> PROBLEM DESCRIPTION
Only the lines from the one with "Screen dimensions: 1316x903" through the last line of the data below are to be duplicated, exactly and without pictures.

> EXERCISE MATERIALS
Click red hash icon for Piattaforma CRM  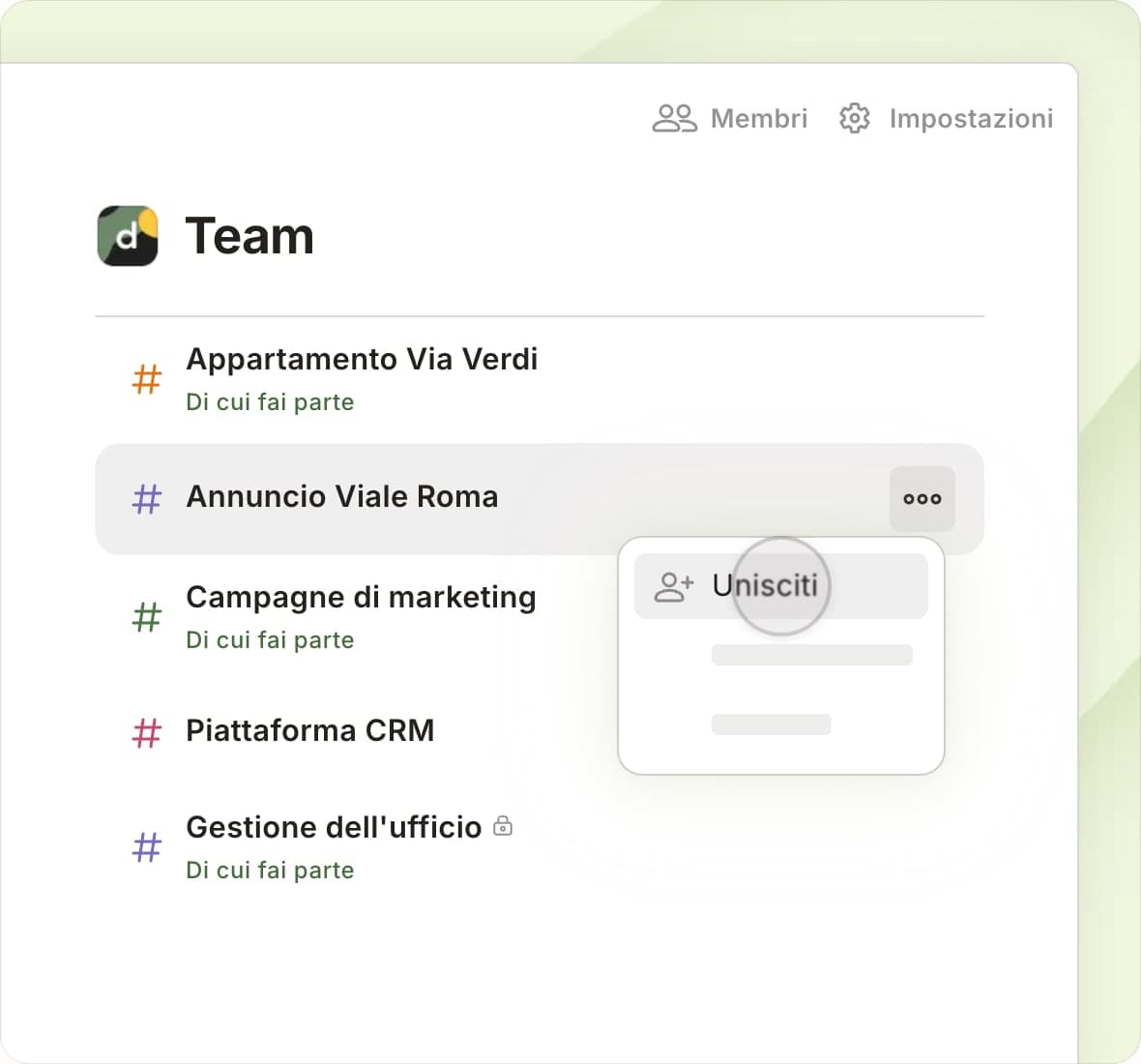point(146,732)
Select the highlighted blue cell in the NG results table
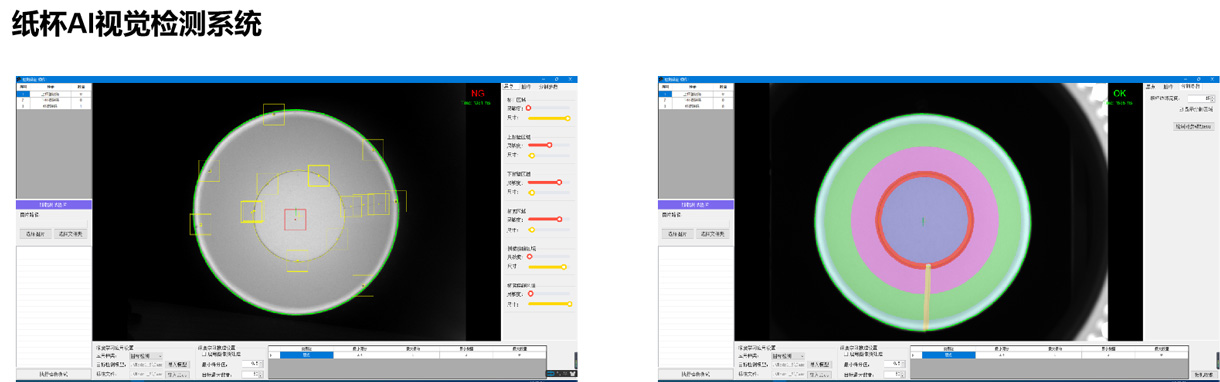This screenshot has width=1220, height=382. 306,355
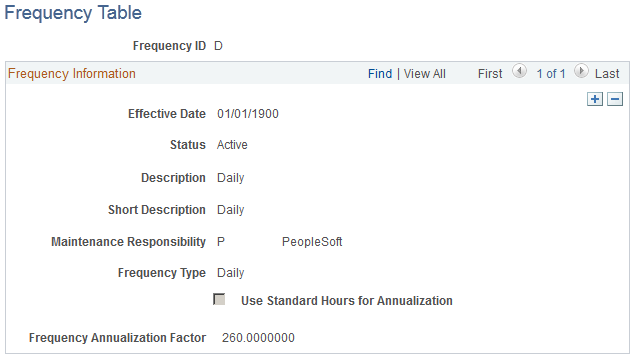Delete the row with minus icon

pos(615,99)
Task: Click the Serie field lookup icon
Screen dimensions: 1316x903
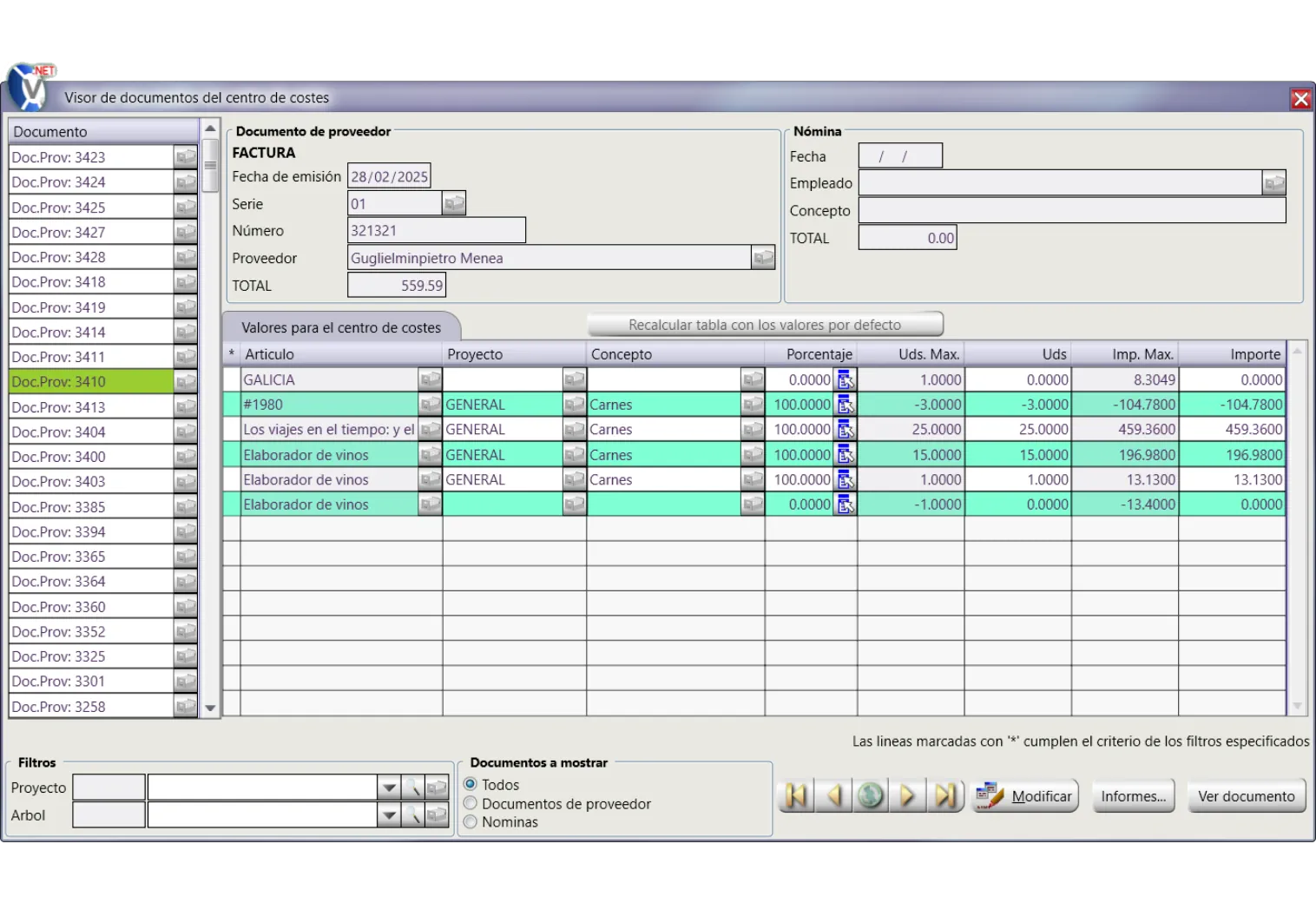Action: 454,204
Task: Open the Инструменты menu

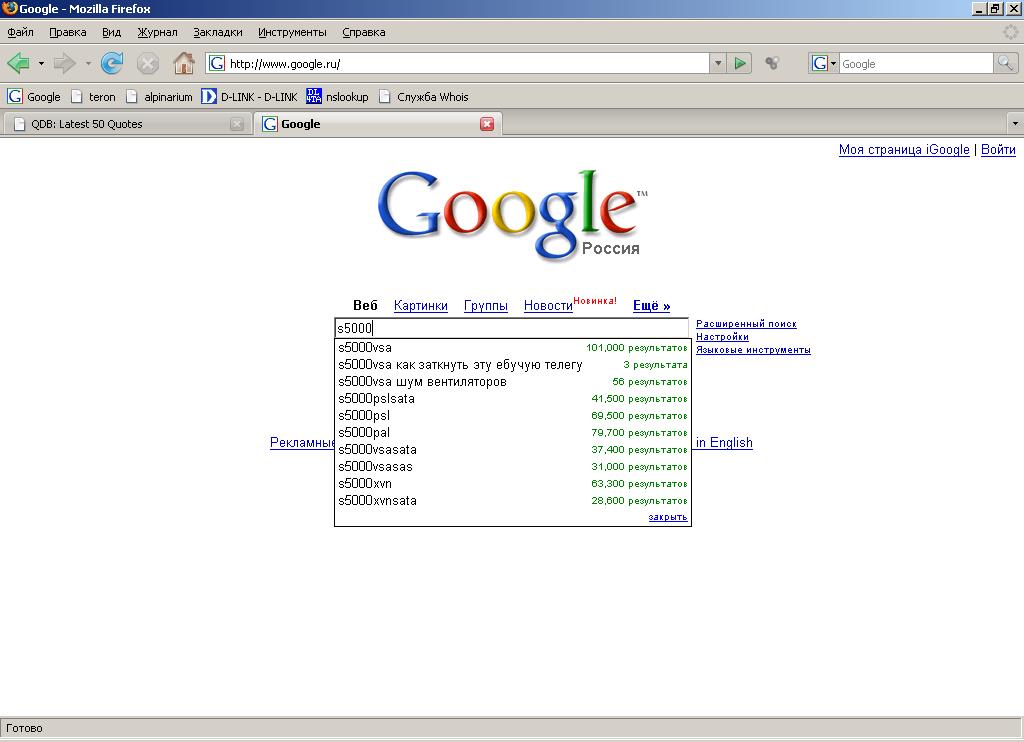Action: tap(292, 32)
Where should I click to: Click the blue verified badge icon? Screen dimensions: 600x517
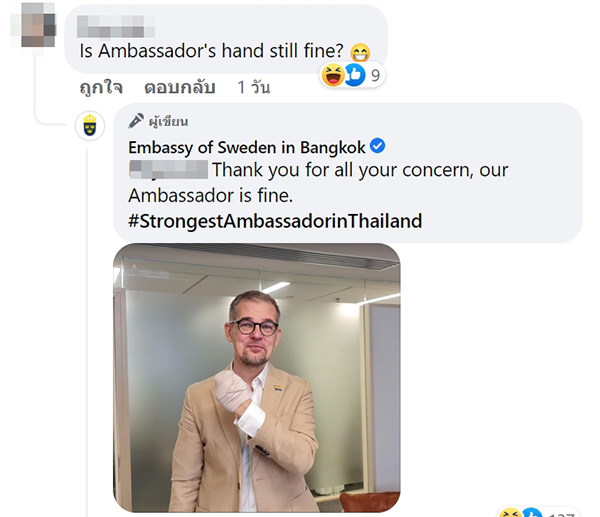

> SOLUTION BELOW
Screen dimensions: 1316x903
Action: 454,204
Task: Open the Инструменты menu

Action: tap(292, 32)
Where should I click to: Click the blue verified badge icon? Screen dimensions: 600x517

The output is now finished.